GraphWiz/Mistral-7B

GraphWiz

Project Page: https://graph-wiz.github.io/

Paper: https://arxiv.org/abs/2402.16029.pdf

Code: https://github.com/nuochenpku/Graph-Reasoning-LLM

GraphWiz is a powerful instruction-following LLM that can map textural descriptions of graphs and structures, and then solve different graph problems explicitly in natural language.

Training strategies include two stages: Mixed-task Training and DPO Alignment.

Results

Models	Cycle	Connect	Bipartite	Topology	Shortest	Triangle	Flow	Hamilton	Subgraph	Average
In-Context Learning
GPT-4 (zero-shot)	38.75	17.00	65.25	5.00	9.25	5.75	3.25	59.25	45.50	27.67
GhatGPT (2-shot)	51.25	43.75	70.75	4.50	3.50	17.25	8.50	54.25	43.00	32.97
GPT-4 (2-shot)	52.50	62.75	74.25	25.25	18.25	31.00	7.75	{75.75}	46.75	43.81
Mistral-7B
Naive SFT	73.75	83.50	78.50	1.00	23.00	47.00	28.75	31.75	41.25	46.56
GraphWiz	92.00	89.50	72.00	19.00	31.25	38.75	29.25	26.50	85.50	53.75
GraphWiz-DPO	85.50	79.50	85.50	85.25	12.50	29.00	35.50	62.75	48.50	58.22
LLaMA 2-7B
Naive SFT	73.75	83.50	41.25	4.00	9.50	30.00	16.50	69.00	75.45	44.81
GraphWiz	91.50	87.00	74.00	18.00	28.00	38.25	24.50	52.25	82.25	55.08
GraphWiz-DPO	89.00	82.50	84.75	46.75	24.00	52.75	43.50	81.50	77.25	65.00
LLaMA 2-13B
Naive SFT	73.75	83.75	59.00	0.50	11.75	34.75	24.25	59.75	54.75	44.69
GraphWiz	94.75	87.00	78.00	28.00	27.75	36.00	24.50	59.00	81.50	57.39
GraphWiz-DPO	87.50	88.50	88.25	72.75	22.00	48.75	43.75	46.50	77.00	63.89

Examples

G-Q: Determine whether or not there is a cycle in an undirected graph.
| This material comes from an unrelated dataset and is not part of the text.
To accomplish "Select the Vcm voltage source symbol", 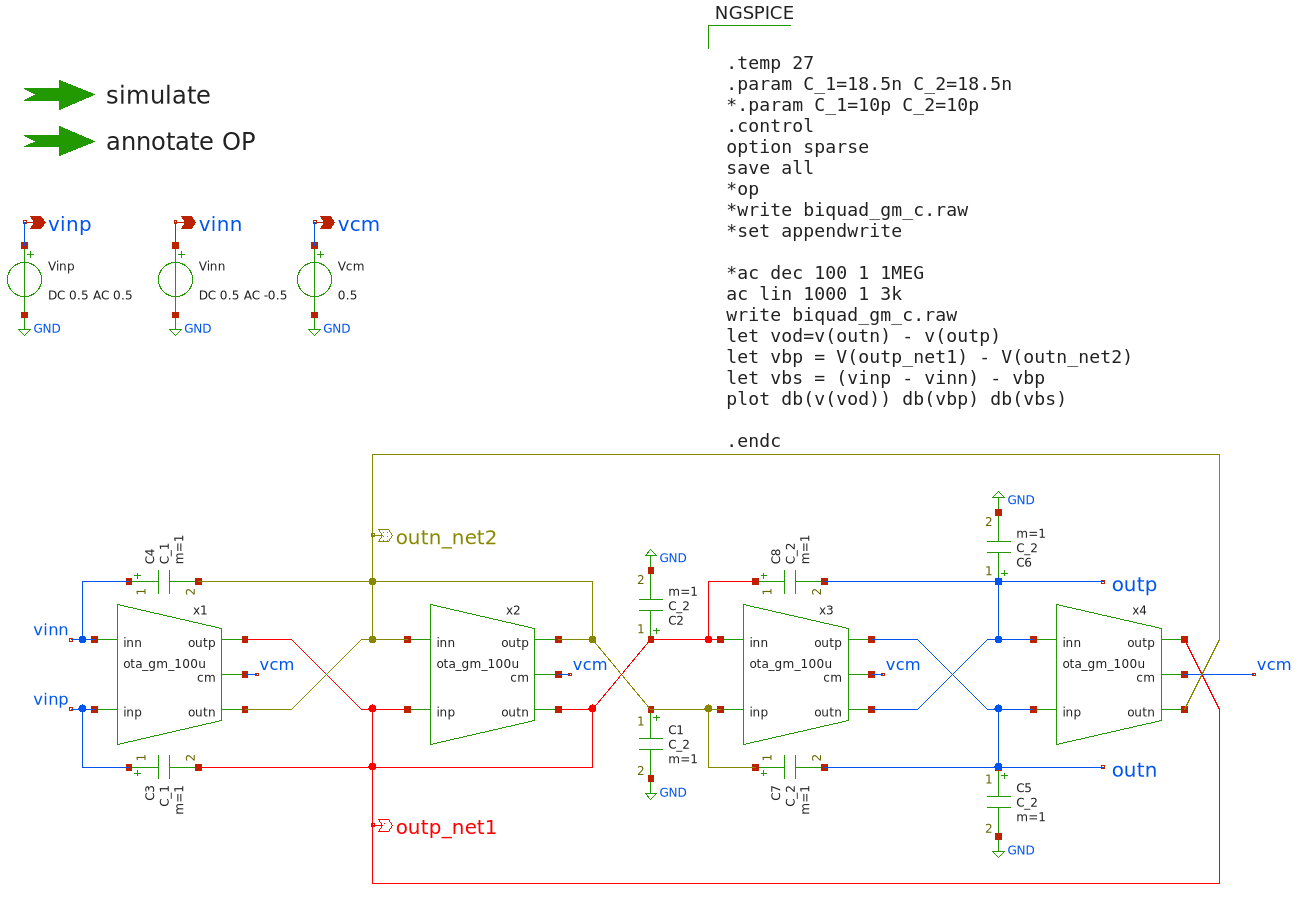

In an undirected graph..,the
 nodes are numbered from 0 to 88, and the edges are: (0, 73) (0, 51) (0, 10) (0, 63) (0, 28) (1, 62) (1, 57) (1, 84) (1, 61) (1, 5)
 (1, 24) (2, 84) (2, 3) (2, 66) (2, 68) (2, 17) (2, 35) (2, 34) (2, 15) (3, 39) (3, 52) (3, 16) (3, 15) (3, 8) (4, 69) (4, 85)
 (4, 36) (4, 72) (5, 44) (6, 77) (6, 7) (7, 85) (8, 64) (8, 23) (8, 28) (9, 34) (9, 31) (9, 61) (9, 28) (10, 26) (11, 37) (11, 39)
 (11, 19) (11, 64) (13, 73) (13, 61) (13, 80) (13, 85) (14, 86) (14, 59) (14, 32) (14, 58) (14, 85) (14, 66) (15, 43) (15, 48) (15, 73)
 (15, 19) (15, 47) (15, 68) (16, 46) (16, 60) (16, 84) (17, 44) (17, 72) (17, 36) (17, 37) (17, 61) (18, 20) (18, 24) (18, 22) (18, 41)
 (19, 45) (19, 83) (20, 25) (20, 29) (21, 38) (21, 64) (21, 24) (21, 22) (21, 34) (22, 23) (23, 34) (23, 30) (23, 83) (24, 47) (24, 50)
 (25, 59) (25, 42) (25, 70) (25, 72) (26, 45) (26, 30) (26, 87) (26, 80) (26, 50) (27, 77) (27, 58) (27, 60) (27, 29) (28, 36) (28, 59)
 (28, 88) (29, 31) (29, 33) (29, 56) (29, 55) (29, 78) (29, 73) (29, 82) (30, 34) (31, 58) (31, 70) (32, 78) (33, 73) (33, 68) (34, 48)
(34, 88) (34, 51) (34, 66) (34, 54) (35, 43) (35, 56) (36, 44) (36, 39) (37, 57) (37, 71) (38, 47) (38, 58) (38, 88) (39, 74) (39, 48)
 (39, 45) (39, 42) (40, 60) (40, 59) (40, 71) (40, 76) (41, 79) (42, 60) (42, 62) (42, 72) (43, 57) (44, 47) (44, 74) (44, 75) (44, 82)
 (44, 70) (45, 68) (45, 67) (45, 71) (46, 84) (47, 56) (48, 75) (49, 71) (49, 58) (50, 76) (51, 55) (51, 87) (51, 79) (52, 78) (56, 69)
(56, 83) (56, 79) (57, 76) (57, 70) (57, 72) (57, 78) (59, 70) (60, 80) (60, 76) (60, 77) (60, 75) (61, 74) (61, 77) (62, 84) (62, 66)
 (66, 69) (68, 88) (70, 88) (70, 76) (71, 81) (71, 72) (71, 86) (72, 75) (73, 82) (73, 83) (74, 85). Is there a cycle in this graph?


GraphWiz: 
There are many possible ways to find a cycle in this graph, but one example is: Starting from node 0, we can go to node 73 (via edge 0-73), then to node 82 (via edge 73-82),
then to node 44 (via edge 82-44), then to node 17 (via edge 44-17), then to node 36 (via edge 17-36), then to node 28 (via edge 36-28),
and back to node 0 (via edge 28-0). This forms a cycle [0-73-82-44-17-36-28-0] without revisiting any edge. So, there is a cycle in this graph.